Task description
Copy exactly the lines of the data below that run from the line holding "Datenschutzerklärung (84, 2452)" through the line holding "[HM 5 x 65 S B] (30, 1598)", both ends included.

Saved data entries
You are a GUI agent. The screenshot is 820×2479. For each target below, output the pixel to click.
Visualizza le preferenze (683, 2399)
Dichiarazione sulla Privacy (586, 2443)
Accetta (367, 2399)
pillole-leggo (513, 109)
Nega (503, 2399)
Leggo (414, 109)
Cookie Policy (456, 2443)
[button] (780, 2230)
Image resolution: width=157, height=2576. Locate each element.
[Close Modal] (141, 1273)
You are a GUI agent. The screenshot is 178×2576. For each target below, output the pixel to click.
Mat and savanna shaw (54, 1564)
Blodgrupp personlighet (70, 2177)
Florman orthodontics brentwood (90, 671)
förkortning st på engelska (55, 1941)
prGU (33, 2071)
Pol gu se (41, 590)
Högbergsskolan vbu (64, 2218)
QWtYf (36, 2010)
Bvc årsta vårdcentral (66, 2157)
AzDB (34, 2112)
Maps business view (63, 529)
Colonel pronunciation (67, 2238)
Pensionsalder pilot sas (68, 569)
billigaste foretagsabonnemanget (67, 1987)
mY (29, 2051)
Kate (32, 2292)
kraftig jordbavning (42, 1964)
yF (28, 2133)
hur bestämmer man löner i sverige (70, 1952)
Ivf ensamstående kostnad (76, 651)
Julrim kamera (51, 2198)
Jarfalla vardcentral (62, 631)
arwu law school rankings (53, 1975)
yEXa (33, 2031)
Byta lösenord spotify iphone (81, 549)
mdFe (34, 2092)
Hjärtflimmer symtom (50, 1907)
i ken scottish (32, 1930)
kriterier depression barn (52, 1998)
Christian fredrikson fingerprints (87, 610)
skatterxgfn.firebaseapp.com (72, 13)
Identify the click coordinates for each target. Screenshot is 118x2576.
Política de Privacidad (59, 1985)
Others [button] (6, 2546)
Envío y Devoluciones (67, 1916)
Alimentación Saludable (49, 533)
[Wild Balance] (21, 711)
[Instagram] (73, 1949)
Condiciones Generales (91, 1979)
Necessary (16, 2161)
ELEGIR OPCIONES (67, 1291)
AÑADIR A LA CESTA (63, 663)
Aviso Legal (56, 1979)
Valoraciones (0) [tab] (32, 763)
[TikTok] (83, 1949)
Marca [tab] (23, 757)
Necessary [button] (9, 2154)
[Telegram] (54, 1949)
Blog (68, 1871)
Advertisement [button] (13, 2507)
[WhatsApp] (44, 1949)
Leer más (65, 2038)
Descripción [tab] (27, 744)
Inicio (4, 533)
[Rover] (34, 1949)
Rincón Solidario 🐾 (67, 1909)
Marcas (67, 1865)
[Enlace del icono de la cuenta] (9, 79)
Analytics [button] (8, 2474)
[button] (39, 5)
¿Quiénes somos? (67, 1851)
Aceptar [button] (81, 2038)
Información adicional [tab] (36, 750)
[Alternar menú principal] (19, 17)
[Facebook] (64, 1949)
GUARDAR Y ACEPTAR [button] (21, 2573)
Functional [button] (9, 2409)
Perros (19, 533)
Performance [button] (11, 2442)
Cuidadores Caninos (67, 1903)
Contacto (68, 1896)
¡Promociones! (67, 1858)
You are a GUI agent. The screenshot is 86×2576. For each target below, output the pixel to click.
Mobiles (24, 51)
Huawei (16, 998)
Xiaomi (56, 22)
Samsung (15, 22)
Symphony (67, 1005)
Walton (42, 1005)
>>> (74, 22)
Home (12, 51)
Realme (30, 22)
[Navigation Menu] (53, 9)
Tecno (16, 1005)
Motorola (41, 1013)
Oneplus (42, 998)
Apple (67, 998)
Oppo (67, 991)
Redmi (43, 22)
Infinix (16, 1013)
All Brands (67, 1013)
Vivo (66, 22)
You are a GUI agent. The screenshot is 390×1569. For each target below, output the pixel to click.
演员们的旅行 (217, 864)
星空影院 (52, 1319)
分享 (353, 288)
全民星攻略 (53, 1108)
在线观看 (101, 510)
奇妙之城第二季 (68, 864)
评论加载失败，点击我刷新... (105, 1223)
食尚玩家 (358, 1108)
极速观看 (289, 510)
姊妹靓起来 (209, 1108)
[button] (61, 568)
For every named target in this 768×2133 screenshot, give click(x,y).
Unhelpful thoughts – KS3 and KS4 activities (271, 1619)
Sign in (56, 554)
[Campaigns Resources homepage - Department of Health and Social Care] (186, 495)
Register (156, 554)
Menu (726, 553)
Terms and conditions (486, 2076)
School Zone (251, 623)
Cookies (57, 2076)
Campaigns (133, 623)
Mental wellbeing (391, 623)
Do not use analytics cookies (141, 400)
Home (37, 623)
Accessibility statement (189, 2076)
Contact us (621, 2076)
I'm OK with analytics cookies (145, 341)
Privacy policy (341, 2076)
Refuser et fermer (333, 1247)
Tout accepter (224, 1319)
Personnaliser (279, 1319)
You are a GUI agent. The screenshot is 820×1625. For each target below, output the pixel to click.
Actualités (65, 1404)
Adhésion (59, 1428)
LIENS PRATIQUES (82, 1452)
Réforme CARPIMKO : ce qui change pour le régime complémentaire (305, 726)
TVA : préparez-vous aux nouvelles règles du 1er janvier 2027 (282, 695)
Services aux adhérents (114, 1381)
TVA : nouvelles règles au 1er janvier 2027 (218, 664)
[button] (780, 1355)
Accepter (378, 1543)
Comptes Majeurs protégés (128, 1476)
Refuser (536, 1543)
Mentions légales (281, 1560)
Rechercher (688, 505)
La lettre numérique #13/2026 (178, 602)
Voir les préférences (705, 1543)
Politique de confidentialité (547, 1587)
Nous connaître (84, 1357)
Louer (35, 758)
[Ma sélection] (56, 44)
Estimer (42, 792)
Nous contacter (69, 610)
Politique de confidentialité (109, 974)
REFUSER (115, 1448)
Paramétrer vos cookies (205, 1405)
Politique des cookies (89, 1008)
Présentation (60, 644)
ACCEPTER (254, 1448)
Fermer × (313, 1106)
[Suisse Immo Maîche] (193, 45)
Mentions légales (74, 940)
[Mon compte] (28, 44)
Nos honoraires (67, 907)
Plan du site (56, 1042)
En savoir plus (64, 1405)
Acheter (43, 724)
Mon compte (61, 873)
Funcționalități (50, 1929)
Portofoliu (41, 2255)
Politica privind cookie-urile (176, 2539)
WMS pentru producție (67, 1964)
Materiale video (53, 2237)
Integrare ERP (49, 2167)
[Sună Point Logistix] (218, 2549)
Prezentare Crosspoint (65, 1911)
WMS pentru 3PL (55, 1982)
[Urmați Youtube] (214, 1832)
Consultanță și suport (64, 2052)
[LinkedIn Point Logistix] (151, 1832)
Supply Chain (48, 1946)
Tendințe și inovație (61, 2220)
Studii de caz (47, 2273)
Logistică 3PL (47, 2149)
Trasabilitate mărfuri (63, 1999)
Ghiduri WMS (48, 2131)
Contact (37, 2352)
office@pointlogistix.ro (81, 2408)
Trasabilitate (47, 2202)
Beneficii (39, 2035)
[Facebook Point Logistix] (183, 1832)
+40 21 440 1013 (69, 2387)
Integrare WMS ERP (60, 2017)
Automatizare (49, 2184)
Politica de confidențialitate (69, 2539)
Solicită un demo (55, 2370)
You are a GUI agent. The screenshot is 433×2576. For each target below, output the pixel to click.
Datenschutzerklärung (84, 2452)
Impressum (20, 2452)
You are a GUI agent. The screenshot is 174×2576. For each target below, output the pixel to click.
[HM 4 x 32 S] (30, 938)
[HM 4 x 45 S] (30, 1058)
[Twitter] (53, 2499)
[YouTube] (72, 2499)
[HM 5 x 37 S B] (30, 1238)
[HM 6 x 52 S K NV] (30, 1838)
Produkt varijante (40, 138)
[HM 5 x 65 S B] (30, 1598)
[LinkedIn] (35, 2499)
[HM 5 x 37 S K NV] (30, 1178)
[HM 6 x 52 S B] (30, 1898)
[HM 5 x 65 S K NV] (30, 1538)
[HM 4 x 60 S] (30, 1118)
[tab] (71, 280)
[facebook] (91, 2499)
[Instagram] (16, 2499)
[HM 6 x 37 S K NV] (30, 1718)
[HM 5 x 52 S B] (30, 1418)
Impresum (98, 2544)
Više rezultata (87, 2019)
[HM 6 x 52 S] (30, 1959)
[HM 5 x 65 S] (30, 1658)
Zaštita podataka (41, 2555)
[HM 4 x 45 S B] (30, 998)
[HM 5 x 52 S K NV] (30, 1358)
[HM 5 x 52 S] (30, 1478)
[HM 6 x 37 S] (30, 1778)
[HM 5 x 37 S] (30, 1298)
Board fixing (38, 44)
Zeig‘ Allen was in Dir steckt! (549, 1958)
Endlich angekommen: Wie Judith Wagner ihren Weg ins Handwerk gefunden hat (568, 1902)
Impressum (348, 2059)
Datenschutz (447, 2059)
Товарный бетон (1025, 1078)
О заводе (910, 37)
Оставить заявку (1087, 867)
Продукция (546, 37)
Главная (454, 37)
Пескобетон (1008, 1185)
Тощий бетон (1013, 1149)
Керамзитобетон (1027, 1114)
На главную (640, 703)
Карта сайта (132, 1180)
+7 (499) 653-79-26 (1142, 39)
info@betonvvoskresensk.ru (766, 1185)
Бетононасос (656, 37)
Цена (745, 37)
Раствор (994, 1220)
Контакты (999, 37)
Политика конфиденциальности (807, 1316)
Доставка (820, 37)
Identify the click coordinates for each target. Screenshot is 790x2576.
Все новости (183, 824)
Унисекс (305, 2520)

Output below
Datenschutzerklärung (84, 2452)
Impressum (20, 2452)
You are a GUI agent. The screenshot is 174×2576. For each target below, output the pixel to click.
[HM 4 x 32 S] (30, 938)
[HM 4 x 45 S] (30, 1058)
[Twitter] (53, 2499)
[YouTube] (72, 2499)
[HM 5 x 37 S B] (30, 1238)
[HM 6 x 52 S K NV] (30, 1838)
Produkt varijante (40, 138)
[HM 5 x 65 S B] (30, 1598)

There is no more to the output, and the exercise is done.